Multilinguals do not have several independent language systems. Instead, research has shown that a multilingual’s languages form an integrated system: each language affects processing of the other(s). However, very little is known about the representations and mechanisms underlying this interaction beyond the level of individual words. It cannot be explained by current computational models of sentence comprehension, which deal only with the monolingual case. This project aims at uncovering the architecture of the multilingual sentence processing system and explaining how a multilingual’s languages interact.
A major insight from psycholinguistics is that many language-processing phenomena arise from statistical regularities of language (e.g., word-reading speed closely follows word occurrence probability). Reshaping this view for the multilingual case, the project develops a formalization of how one language’s statistical properties impact the processing of another language. This formalization is then implemented in a number of computational cognitive models that simulate aspects of the language comprehension process and account for the unique properties of multilingualism.

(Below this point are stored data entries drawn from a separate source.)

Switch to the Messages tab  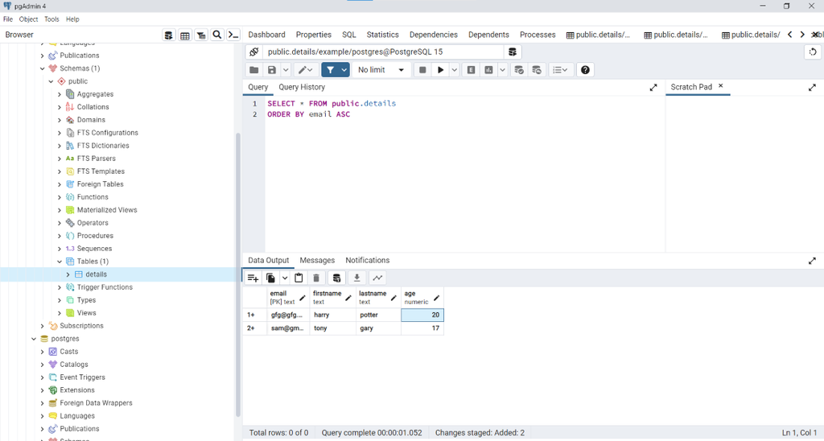(x=317, y=260)
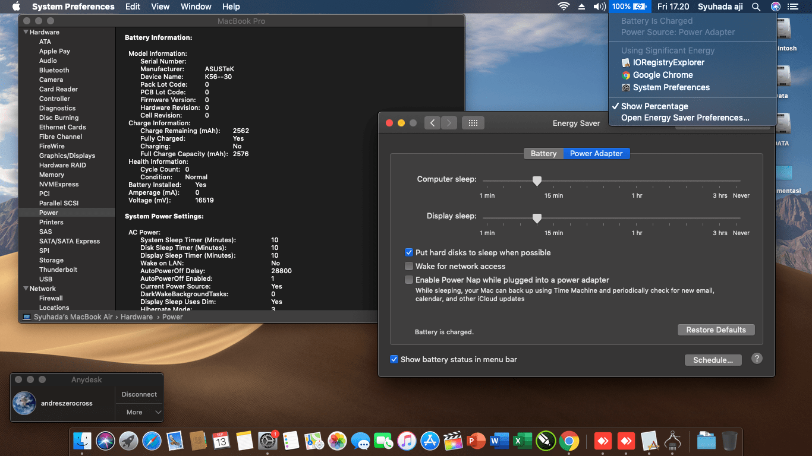Click the show all preferences grid icon
The height and width of the screenshot is (456, 812).
coord(473,123)
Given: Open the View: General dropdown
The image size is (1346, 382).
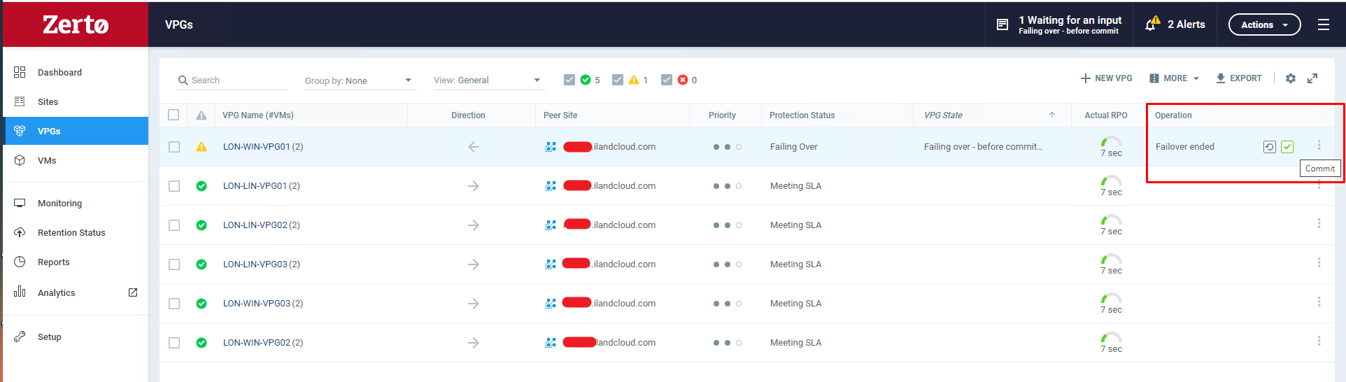Looking at the screenshot, I should 487,80.
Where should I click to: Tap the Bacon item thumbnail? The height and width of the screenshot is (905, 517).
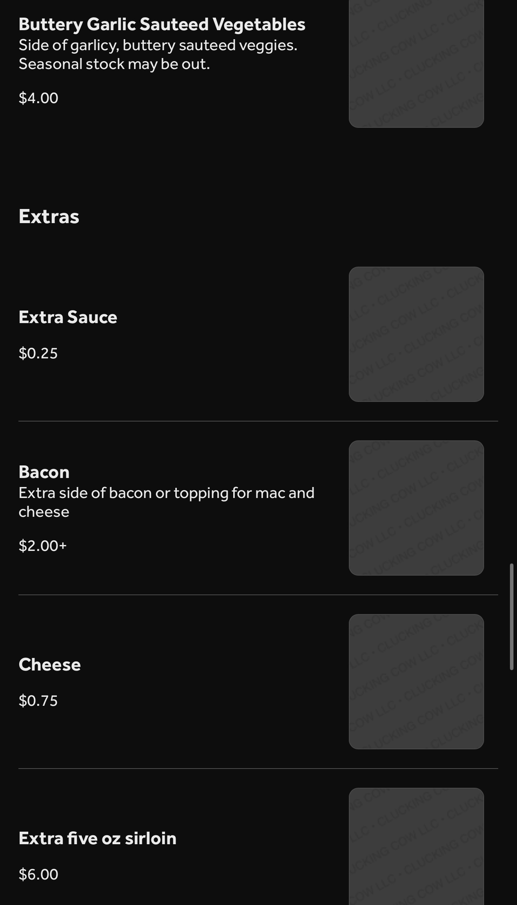click(x=416, y=508)
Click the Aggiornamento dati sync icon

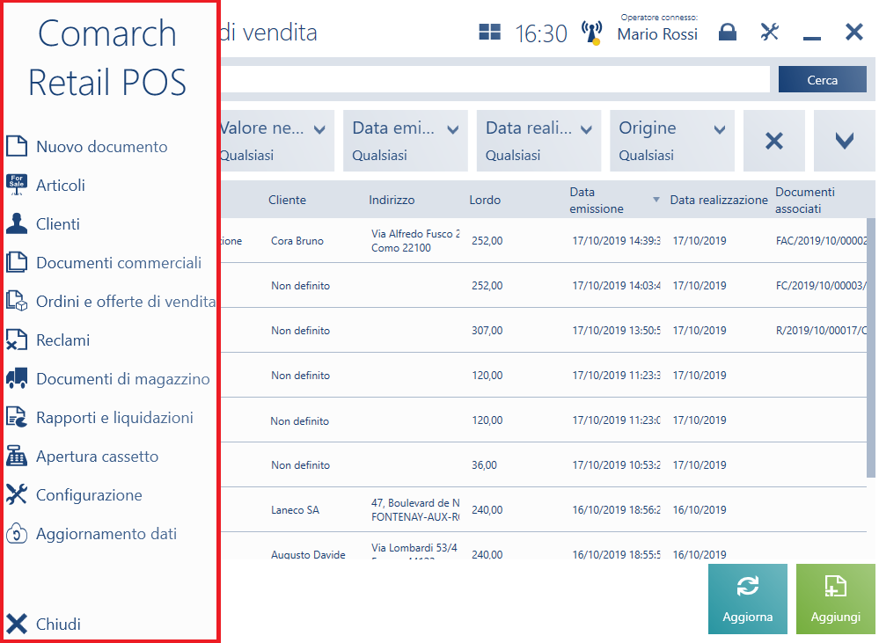pyautogui.click(x=17, y=534)
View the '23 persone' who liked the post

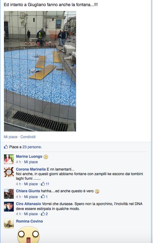coord(32,147)
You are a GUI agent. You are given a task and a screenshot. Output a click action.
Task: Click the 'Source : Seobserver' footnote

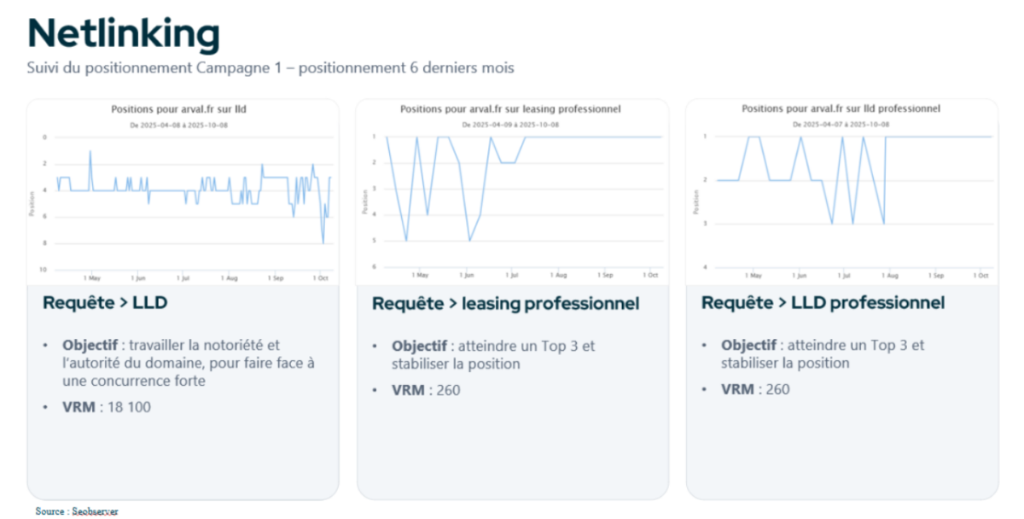[x=77, y=510]
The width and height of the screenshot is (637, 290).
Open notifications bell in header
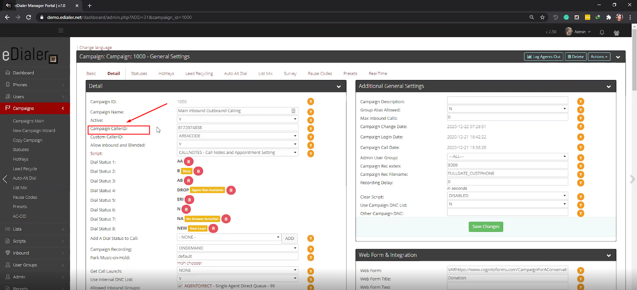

The different models embody different ways in which the multilingual system may operate. The most appropriate model architecture is identified by correlating the models’ fine-grained quantitative predictions with behavioural and neural data from sentence-reading studies that compare: monolinguals and bilinguals; native and non-native speakers; and non-natives with different levels of second language exposure end proficiency. Thus, by integrating computational simulations and psycholinguistic experiments, the project provides novel insights that increase, and potentially transform, our understanding of multilingualism; and can drive innovations in foreign language teaching and training.